Classic Remarks is a meme hosted over at Pages Unbound. Every Friday they ask a question about classic literature. Participants are asked to discuss the themes, canon formation, the ‘timelessness’ of literature, and modes of interpretation.
The question this week is:
What children’s classic couldn’t you read enough when you were growing up?
Before I answered this question, I frantically googled whether or not Harry Potter counted as a children’s classic. Determining that it did not, the answer became clear.
I adored Black Beauty as a kid.
I read it over and over again, often crying from the very beginning because I already knew what was going to happen. I was never particularly attracted to tragic stories, but this one absolutely captivated me.
I grew up on a farm, but to my chagrin we never had horses. I always wished for them and I loved visiting friends who had them. We had donkeys and a mule (who was the meanest creature ever), and I used to talk to the donkeys as if they could understand me while I brushed them. I’m still a little convinced that they could.

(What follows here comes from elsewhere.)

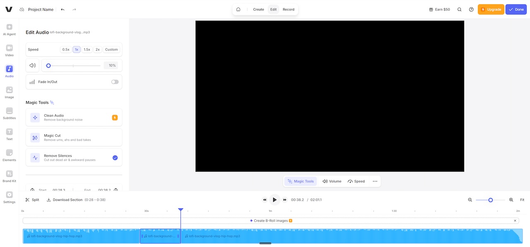The image size is (530, 247).
Task: Dismiss the Create B-Roll images banner
Action: point(515,220)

Black Beauty was a book that really affected the way I thought about animals. It was the first book I read with anthropomorphic characters, and I still to this day think of animals as beings with thoughts and feelings like my own. Objectively, I know that the human brain operates differently than animal brains, and that animals like snakes are incapable of love… but I can’t quite shake the feeling that animals can understand me and feel the way that I feel.
It also opened the door for me to other books with anthropomorphic characters. I went on to read and enjoy Watership Down, Narnia, Warrior Cats, and countless others.
Not only did Anna Sewell write an excellent story, she touched millions of lives as well. She died five months after its publication, but lived to see Black Beauty become a success. It sold millions of copies, and readers were so outraged at the treatment of horses that actual changes in law took place because of it. The punishing use of the bearing rein was outlawed in Victorian England, and taxicab fees for drivers were greatly reduced as well.
Black Beauty wasn’t written for children. Sewell wrote it so that people would understand the plight of horses – and she succeeded greatly.
If you’ve never read it you’re really missing out on a fantastic classic.
What children’s classic did you pore over as a kid?